Extreme Connect Modules for data center applications leverage ExtremeCloud IQ Site Engine end-system groups to create and manage virtual portgroups within 3rd party hypervisors.

DCM Fabric Manager

End-System Groups

Private VLANs

DCM Fabric Manager

After installing Extreme Connect, ExtremeCloud IQ Site Engine NAC Manager offers a new configuration menu at Tools > Management and Configuration > Data Center Fabric.

The Fabric Manager assists in the creation of new end-system groups and the corresponding description string that will be used by Extreme Connect to create portgroups on remote systems.

While the parameters could also be edited manually in the end-system group menu, it is strongly recommended to use the wizard to avoid accidental misconfiguration.

The individual configuration options are:

Configuration Options Description
approval=true|false If you set this value to “true”, end-system must be approved before it is added to this end-system group. Can be used for sensitive endsystem group like your DMZ group, for example, where you don’t want any VMs to be assigned to without proper approval. VMs which are allocated to such end-system groups/vSwitch but have not yet been approved manually by an administrator will temporarily be pushed to the default group “VM Pending Approval”.
sync=true|false Only if you set this value to ‘true’ a new portgroup (VMware) or network (XEN) will be created automatically with the same name by the Datacenter manager.
VLAN ID In order to define a VLAN ID for new VMware vSwitches/dvSwitches or XEN networks (this feature is not available for the Hyper-V module) you can use the following two formats:

vlan=#static_vlan_id#: Setting this value to ‘vlan=100’, for example, will create a new portgroup (for VMware vSwitches) or network (XEN) and assign the VLAN ID 100 to it. For proper configuration you would then need to create an Extreme Control NAC rule which would bind this endsystem group to a policy which also assigns (“Contain to”) the endsystem to VLAN 100 on the physical network. The VMware/XEN management will make sure that VMs within this portgroup/network will be tagged with VLAN ID 100.
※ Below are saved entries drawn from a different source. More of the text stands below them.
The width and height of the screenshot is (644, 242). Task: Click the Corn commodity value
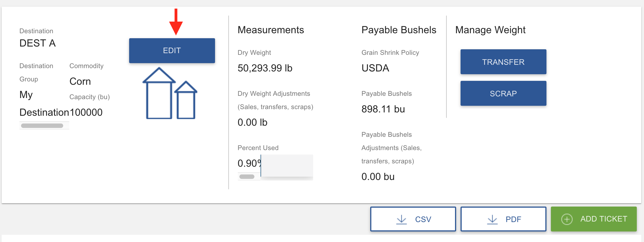(x=80, y=81)

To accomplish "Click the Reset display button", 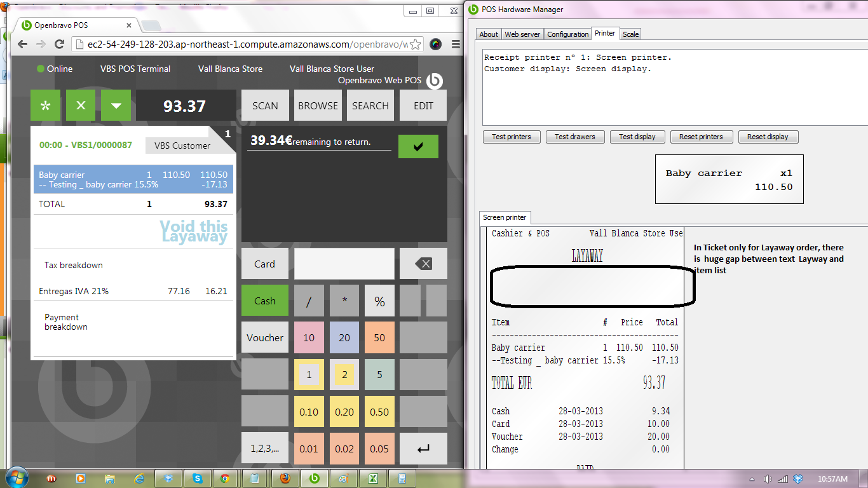I will pos(768,137).
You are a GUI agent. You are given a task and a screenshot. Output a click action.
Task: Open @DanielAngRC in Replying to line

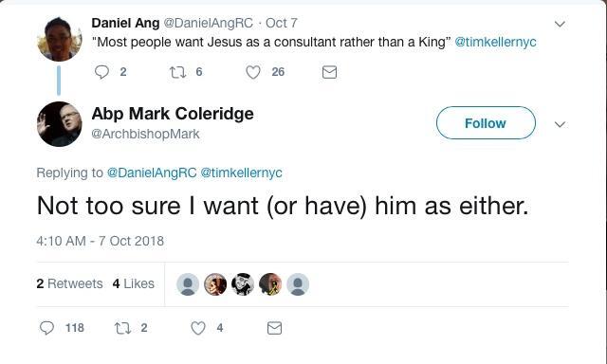tap(152, 173)
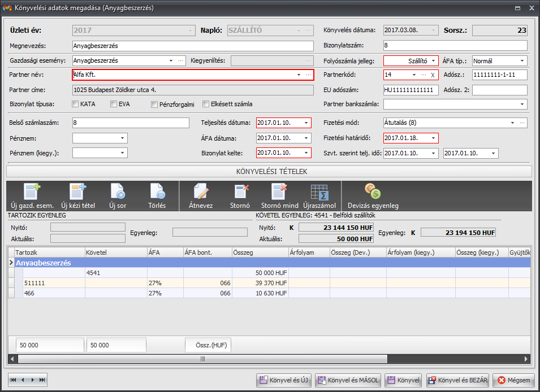
Task: Tick the EVA checkbox
Action: [x=114, y=104]
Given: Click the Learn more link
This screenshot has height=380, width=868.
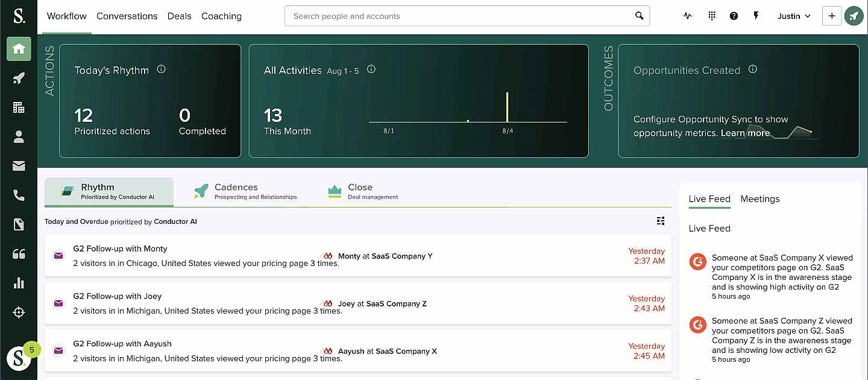Looking at the screenshot, I should tap(745, 133).
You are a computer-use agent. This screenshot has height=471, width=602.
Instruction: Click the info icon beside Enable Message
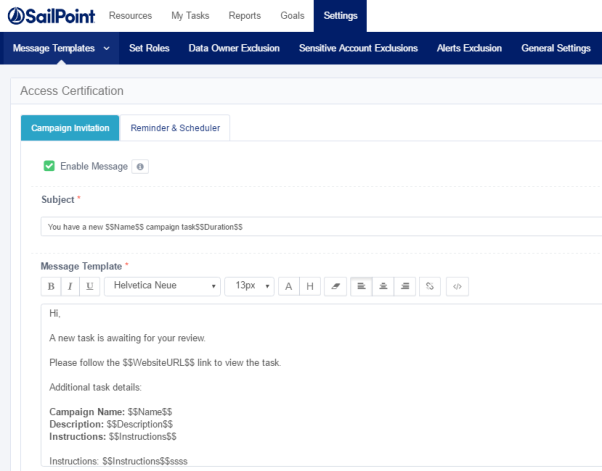point(140,166)
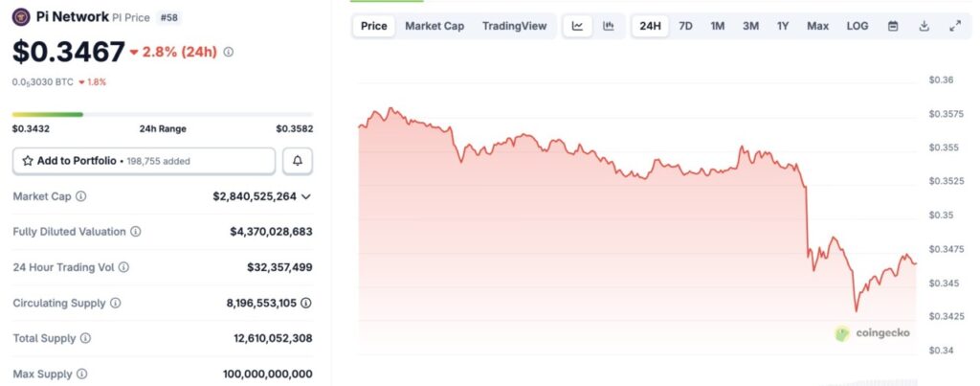Expand chart to fullscreen
The width and height of the screenshot is (980, 386).
(x=954, y=26)
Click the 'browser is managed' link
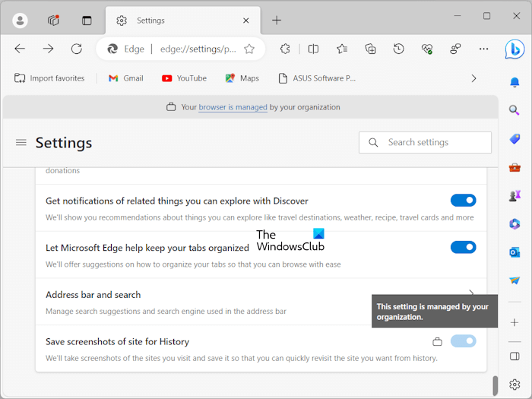The height and width of the screenshot is (399, 532). 233,107
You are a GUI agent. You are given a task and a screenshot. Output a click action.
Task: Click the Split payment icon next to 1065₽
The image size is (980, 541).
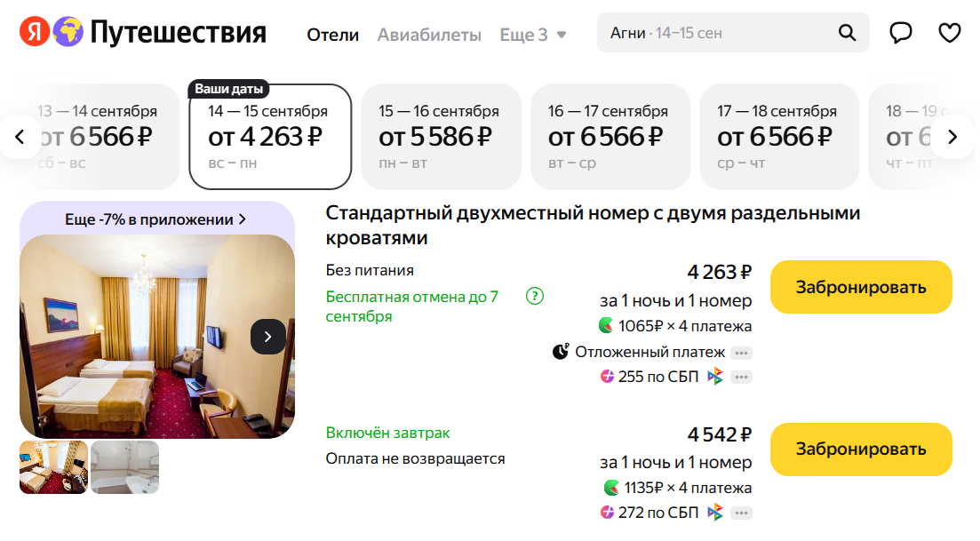(607, 326)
vlan=#primary_vlan_id#:#secondary_vlan_id#:isolated_or_community: This format is exclusively used for VMware to create a new private VLAN and corresponding dvSwitch. The primary and secondary vlan IDs used must not be the same! The third parameter can only be “isolated” or “community”. VMs connected to isolated PVLANs are not able to communicate directly with each other – all communication will traverse the physical network. VMs connected to community PVLANs are able to communicate directly with each other through their dvSwitch. Example: “vlan=4000:4001:isolated”.
switchgroup=#name# This is a setting exclusively used for VMware. If you have ‘sync=true’ but don’t set this switchgroup value it will automatically create a new portgroup for this endsystem group on ALL vSwitches. If you have vSwitches should, for example, only be used for management purpose you might not want the Datacenter manager to create such portgroups on those vSwitches. You can use the following pre-defined values to adjust this settings as follows. In addition to these pre-defined values you can also use Regular Expression to granularly define the vSwitches where you want the new portgroups to be created.
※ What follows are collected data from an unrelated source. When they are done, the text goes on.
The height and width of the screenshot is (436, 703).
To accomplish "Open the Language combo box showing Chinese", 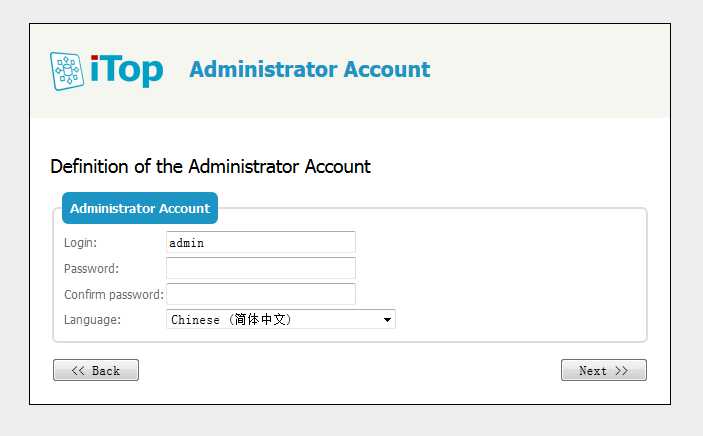I will [x=281, y=319].
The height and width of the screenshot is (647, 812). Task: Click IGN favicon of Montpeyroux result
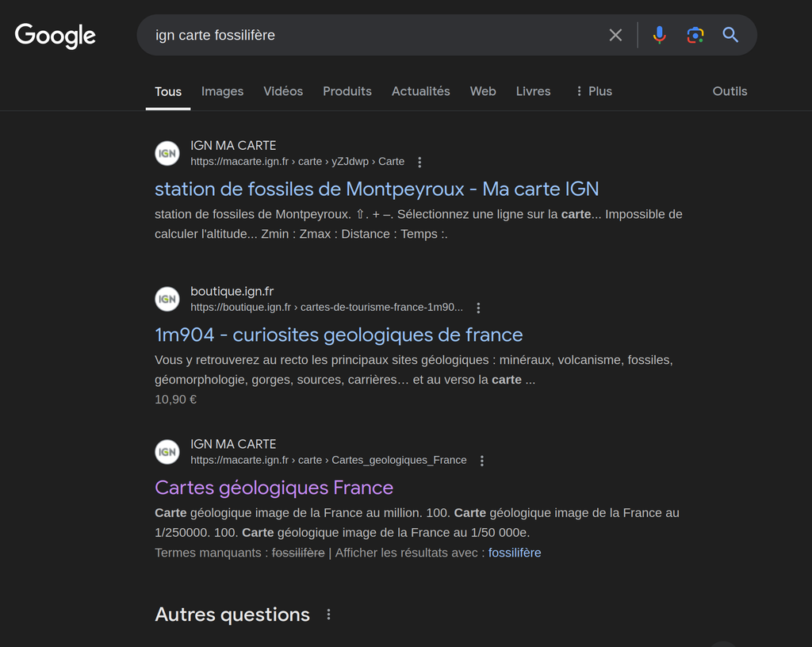(x=167, y=153)
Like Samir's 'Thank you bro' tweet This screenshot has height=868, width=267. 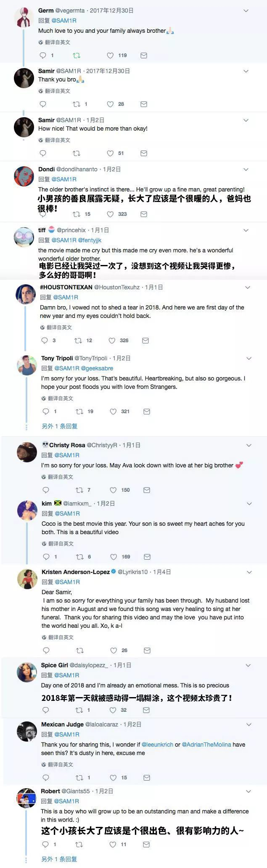tap(110, 104)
vSwitchOnly: The new portgroup will only be created on all vSwitches, not on distributed virtual switches.

dvSwichtOnly: The new portgroup will only be created on all distributed vSwitches, not on the vSwitches.

includeAll: The new portgroup will be created on all vSwitches and distributed vSwitches.

excludeAll: There will be no new portgroup created.
nic=#list of NICs# This is a setting exclusively used for XEN. In order for the Datacenter manager to create a new network within XEN server it needs to know the physical interface used to attach this network to. This must be the name of the physical interface as seen by the operating system of the XEN servers. For both examples below, don’t forget to also use the settings “sync=true” and “vlan=XXXX” – this will create a so called external XEN network and setting both the vlan ID and the physical NIC is mandatory for external networks. Setting only one of these two values will result in the creation of an internal network that will not have a VLAN ID nor a connection to the physical network.

Example 1: If you use your first interface (eth0) for management of the XEN server and you want to create a new XEN network which connects to the second physical interface, use “nic=eth1” for the corresponding end-system configuration.

Example 2: If you want to create a bond instead of a simple network you will need to provide a list of NICs that should be attached to this bond. You could use the following syntax: “nic=eth1,eth2”

Verification

To verify the configuration:

  1. See which groups Extreme Connect is aware of at the “End-System Group” panel on the configuration page.

Note: The groups under “ExtremeCloud IQ Site Engine” lists the entire group inventory, while the list under “Extreme Connect” only lists those groups that are marked for synchronisation (sync=true).

  1. If synchronisation is not enabled for a group, Extreme Connect will act as if that group does not exists when creating external portgroups/networks.

End-System Groups

After initial installation the following groups should be present in IAM:

End-system group for Disconnected Devices Fusion Disconnected Systems
End-system group for Pending Approvals Fusion Pending Approval

We have shown the default names for each group. These names can be changed during installation or in the configuration page.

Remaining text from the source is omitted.